Although I might not call it the Year of the Widget, like GigaOm, 2007 was definitely the year when Internet junkies seemed to finally reach consensus on a word that was as alienating to non-geeks as “wiki.” With Internet publishers yearning for more power with less knowledge of what they were doing, the concept of portable code became more and more attractive to less and less sophisticated publishers. You can probably trace it back as far as the first WYSIWYG editors and then onto the various publishing platforms that have made the idea of publishing content less frightening to people who don’t know what “a href” means but 2007 was probably the first year where consumers felt comfortable being the mules for their favorite services or destinations.
While blogs can definitely account for what drives a lot of widgets, it was really the social networks that took the concept from being a fringe technology to a ubiquitous presence on cites like MySpace.
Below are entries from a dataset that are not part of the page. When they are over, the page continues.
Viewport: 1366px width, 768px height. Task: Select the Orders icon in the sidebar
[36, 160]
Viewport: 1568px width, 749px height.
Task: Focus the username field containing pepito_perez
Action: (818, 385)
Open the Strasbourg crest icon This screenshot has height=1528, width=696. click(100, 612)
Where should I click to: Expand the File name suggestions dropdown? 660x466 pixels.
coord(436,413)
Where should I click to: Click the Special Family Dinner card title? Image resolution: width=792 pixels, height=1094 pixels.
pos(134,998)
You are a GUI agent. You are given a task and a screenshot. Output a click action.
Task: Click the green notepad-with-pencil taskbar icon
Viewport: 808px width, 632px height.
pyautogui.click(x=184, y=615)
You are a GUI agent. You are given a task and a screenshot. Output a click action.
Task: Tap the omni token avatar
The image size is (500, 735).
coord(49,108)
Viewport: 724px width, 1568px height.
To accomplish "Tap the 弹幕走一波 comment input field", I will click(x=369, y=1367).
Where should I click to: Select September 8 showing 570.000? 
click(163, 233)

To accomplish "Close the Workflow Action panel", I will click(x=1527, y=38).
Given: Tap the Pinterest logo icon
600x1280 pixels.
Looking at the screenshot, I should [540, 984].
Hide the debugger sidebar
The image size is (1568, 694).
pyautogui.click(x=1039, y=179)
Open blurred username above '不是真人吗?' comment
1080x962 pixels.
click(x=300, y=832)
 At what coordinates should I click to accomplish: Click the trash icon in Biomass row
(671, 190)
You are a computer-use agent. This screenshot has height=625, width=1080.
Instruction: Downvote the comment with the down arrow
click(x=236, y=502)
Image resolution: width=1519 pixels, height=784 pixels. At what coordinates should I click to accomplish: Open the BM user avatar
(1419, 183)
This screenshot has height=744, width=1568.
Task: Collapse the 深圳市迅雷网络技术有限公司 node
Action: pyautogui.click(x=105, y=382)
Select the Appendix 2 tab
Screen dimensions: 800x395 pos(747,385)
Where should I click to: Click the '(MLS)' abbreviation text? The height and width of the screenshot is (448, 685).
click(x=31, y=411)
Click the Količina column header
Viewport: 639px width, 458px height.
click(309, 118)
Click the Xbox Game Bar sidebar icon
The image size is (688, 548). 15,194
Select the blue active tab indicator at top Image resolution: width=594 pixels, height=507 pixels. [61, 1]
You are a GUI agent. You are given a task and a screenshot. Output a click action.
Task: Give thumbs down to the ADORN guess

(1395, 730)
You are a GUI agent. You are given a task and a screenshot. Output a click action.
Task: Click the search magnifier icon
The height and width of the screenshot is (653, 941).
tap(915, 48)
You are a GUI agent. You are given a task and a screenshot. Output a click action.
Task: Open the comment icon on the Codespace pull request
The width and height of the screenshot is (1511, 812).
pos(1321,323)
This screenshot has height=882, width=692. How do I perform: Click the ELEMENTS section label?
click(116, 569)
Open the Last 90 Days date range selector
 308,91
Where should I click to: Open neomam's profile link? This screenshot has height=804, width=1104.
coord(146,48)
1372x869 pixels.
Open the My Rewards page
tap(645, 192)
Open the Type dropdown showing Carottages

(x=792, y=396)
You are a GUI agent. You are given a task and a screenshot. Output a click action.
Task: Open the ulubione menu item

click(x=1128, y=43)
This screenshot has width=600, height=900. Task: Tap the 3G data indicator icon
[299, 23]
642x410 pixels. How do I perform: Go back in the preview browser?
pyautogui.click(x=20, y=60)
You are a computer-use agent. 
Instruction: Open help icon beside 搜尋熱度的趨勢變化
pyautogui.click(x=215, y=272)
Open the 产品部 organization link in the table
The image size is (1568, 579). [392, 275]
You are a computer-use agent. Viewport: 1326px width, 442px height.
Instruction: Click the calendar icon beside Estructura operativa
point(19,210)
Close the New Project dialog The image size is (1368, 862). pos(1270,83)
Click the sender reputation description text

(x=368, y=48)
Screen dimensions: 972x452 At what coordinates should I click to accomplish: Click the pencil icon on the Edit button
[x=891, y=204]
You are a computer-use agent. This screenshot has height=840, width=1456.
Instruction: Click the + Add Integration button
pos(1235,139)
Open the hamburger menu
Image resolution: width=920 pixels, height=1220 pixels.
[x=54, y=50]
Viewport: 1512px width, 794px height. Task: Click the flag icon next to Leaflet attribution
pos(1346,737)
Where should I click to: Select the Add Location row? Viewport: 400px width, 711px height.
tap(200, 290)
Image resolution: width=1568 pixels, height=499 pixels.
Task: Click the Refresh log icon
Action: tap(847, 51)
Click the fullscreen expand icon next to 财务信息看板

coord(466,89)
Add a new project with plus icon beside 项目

Of course, widgets could also be blamed for the many annoyances of MySpace that are driving more and more users to the cleaner Facebook, where widgets remarkably become “applications.” The movement continues to expand and suddenly Google jumps in with OpenSocial and suddenly the entire social networking world can add widgets with a few clicks. No more embedding code or giving third parties your login information. Widgets are now only a click away.
Oh right, and then the advertisers caught on. Now this seemingly altruistic sharing of development resources could be funded by the beloved brands that ship shoes across the country for us to try on and send back and the ones that sell us leftovers that people didn’t want the first time they were marketed to them. Yes, why just share when you can sell other people’s products for free.
Ok, maybe advertisers haven’t quite figured this out yet.